When a driver arrives with the goods and an RFID-tagged delivery notice, he or she approaches the construction site entrance, the tag is read, and the driver is then allowed to enter the site. If all the goods in the payload are tagged, RFID could also be used to compare delivery notices with actual goods delivered. Agnes Kelm, an engineer who worked on the project, says this idea was tested with bar codes only, since participating suppliers did not have RFID printers.

RFID could also be used to track construction tools and equipment. If these items are tagged, those tags could be read at the control center using a handheld reader. Feasibility tests were performed with an Intermec IP 30 reader.

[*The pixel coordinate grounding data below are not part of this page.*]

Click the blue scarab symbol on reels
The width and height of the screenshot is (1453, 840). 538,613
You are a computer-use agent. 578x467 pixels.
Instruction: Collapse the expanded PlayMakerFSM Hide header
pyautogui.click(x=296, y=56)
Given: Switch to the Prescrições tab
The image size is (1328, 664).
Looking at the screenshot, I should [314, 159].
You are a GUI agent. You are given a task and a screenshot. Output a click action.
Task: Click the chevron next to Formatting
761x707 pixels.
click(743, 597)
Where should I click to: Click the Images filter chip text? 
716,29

By using the system, managers would have accurate, up-to-date lists about their property, which could greatly reduce the amount of equipment that gets lost, misplaced or mistakenly taken by other companies operating on the construction site. In addition, by combining tool information with employee IDs, businesses could record which worker used which tool, and when. Such information is valuable, Helmus explains, in case a company must retrace the steps made during construction for legal or regulatory reasons.

A third material-tracking application that the university integrated into software used to run its control center system is a standalone RFID-application from Gradwohl. The company has developed a freight-container-sized rental system that is unmanned and can be placed on construction sites. Workers who need to rent a tool or purchase a few missing screws can enter the container, use their RFID-based badge for identification, select their materials on a touch screen and then retrieve materials from a drawer that pops open, or a locker accessible with a key.

"The RFID Construction Logistics Control Center is a major piece in the puzzle for making construction processes more transparent, efficient and controllable," Helmus says, adding, "The system can also save lives by ensuring that workers wear the assigned protective equipment."

The project, led by the university's Construction Operation and Construction Industry Teaching and Research Area, is part of ARGE RFIDimBau, a research cluster focused on the use of RFID in the construction sector that is part of the ZukunftBAU project. ZukunftBAU is an initiative of the country's Federal Ministry for Transport, Building and Urban Affairs and the Federal Office for Building and Regional Planning.

Industrial partners for the project include Streif Baulogistik, Cichon Stolberg, Klebl, Züblin, ALHO, ThyssenKrupp Real Estate and Gradwohl. Streif Baulogistik, a specialist in construction logistics, contributed know-how, while Cichon Stolberg and PCO provided software for the RFID application.